When is an author building appropriate back story for his characters, and when is he just going off on random tangents?

I thought about this question a lot while reading Since We Fell, by Dennis Lehane. Some of his books have been among my favorites, particularly Mystic River and Gone Baby Gone, so I was pleased to discover there was a stand-alone I hadn’t yet read.

sincewefellThe first half of the book—maybe more than half—is dedicated to a meandering examination of the life and internal workings of Rachel Childs. Her beginnings are typical for smart and broken children—a difficult mother, an absent father, a lot of pressure to be perfect but on someone else’s terms. Most of this part of the book focuses on Rachel’s obsessive and ongoing quest to find out her father’s identity. Her mother refuses to tell her, and then dies; she tries hiring a private detective but the pickings are so slim that even he refuses to charge her for what little he can discover; and every clue seemingly leads to a dead end.

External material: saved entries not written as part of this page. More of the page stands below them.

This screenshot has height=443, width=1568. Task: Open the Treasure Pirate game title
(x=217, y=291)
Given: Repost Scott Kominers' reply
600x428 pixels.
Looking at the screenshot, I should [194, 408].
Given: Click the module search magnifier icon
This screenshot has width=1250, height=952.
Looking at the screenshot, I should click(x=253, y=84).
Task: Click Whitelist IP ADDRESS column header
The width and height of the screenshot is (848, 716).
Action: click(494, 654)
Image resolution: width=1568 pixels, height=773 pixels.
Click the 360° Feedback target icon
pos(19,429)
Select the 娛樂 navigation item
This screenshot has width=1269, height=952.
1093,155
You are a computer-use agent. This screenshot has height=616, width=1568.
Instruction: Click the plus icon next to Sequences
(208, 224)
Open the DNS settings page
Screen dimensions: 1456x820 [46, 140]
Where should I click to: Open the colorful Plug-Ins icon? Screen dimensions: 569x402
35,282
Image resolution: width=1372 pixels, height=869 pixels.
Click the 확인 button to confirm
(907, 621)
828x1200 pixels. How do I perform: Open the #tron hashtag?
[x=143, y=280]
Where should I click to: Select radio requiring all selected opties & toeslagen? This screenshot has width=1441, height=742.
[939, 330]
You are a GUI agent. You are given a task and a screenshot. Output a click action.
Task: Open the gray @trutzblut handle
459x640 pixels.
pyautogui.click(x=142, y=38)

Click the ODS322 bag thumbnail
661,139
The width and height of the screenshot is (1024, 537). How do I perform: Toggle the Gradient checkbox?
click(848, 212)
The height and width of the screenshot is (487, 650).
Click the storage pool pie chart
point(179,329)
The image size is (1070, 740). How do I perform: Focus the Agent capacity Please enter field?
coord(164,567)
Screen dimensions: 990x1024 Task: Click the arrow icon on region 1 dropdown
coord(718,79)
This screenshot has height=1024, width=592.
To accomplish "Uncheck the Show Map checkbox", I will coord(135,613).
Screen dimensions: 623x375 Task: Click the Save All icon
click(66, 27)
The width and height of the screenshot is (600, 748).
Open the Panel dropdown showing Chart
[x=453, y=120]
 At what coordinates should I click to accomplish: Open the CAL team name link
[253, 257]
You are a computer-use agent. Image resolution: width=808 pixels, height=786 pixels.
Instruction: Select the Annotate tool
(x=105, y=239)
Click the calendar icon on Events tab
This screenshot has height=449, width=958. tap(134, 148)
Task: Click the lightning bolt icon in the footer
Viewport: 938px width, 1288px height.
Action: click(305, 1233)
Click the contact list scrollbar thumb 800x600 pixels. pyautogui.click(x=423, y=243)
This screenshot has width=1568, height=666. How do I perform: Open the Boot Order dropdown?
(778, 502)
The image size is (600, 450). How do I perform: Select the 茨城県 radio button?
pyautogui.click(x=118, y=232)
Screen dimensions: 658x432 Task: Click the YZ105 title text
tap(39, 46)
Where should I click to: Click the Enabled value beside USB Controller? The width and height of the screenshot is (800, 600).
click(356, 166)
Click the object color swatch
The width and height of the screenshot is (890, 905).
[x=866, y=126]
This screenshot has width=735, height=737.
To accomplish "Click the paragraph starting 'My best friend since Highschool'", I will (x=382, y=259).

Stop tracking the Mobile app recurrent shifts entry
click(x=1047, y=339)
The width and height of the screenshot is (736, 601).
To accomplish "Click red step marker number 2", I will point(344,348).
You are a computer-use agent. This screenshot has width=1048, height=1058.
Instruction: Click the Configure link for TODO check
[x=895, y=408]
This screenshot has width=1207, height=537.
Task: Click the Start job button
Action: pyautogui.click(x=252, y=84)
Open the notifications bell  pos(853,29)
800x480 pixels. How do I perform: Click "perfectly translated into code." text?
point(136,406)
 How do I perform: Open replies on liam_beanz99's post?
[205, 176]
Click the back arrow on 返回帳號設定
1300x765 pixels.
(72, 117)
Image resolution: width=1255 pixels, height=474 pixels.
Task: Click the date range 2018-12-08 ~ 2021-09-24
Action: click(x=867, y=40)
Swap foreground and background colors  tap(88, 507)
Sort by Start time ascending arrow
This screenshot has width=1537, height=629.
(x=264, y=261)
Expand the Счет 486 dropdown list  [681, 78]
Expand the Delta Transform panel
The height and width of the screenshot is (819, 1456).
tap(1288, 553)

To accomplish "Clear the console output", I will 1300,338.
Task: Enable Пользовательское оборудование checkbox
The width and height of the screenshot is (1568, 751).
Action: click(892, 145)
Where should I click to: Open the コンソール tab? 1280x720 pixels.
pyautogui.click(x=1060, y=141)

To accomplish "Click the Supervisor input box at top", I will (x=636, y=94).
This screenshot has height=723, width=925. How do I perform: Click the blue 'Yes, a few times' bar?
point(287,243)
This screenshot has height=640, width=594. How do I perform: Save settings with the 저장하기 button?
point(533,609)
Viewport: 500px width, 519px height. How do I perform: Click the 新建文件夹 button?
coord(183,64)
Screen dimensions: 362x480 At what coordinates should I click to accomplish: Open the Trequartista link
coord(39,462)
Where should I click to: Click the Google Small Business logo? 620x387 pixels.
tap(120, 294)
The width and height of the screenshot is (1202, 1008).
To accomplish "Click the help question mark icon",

The book maintained my interest throughout this quest, but only because it said interesting things about Rachel herself. Then it takes a segué into career and family, as she develops her abilities as an on-air news reporter and, under the tuition of her new husband Sebastian, a producer and mentor, becomes known for reporting on dangerous situations in marginalized societies. This career leads to a crisis that triggers anxiety attacks and agoraphobia.

At this point Brian Delacroix, the private detective she hired to look into her father’s identity, comes back into her life. She realizes there was always a spark between them and begins to explore a relationship, and at that point I thought, Was the entire first half of the book only a build-up to get us to this pairing?

After this transition, the book’s purpose turns yet again, and becomes a Hitchcockian thriller with a secret. The first half of the book doesn’t telegraph this in any way, so the subsequent events are quite disconcerting, particularly when Rachel rather abruptly goes from a passive to an active player and turns into someone you’re not sure you believe was “in there” all this time. So if you can suspend disbelief enough to see the entire book as a character study of Rachel, then it works as a whole. If you are unable to do so, it falls apart into separate, interesting, but not necessarily well integrated parts that seem like they belong in at least two different books.

I always enjoy Lehane’s writing style—he reminds me of some of the classic mystery/thriller writers I read when younger, such as Patricia Highsmith and Ruth Rendell. But while this book held my attention throughout, I couldn’t recommend it unreservedly to people looking for one of Lehane’s trademark psychological thrillers. There was both too much and too little to sustain a specific mood, and I focused more on the transitions than on the tale.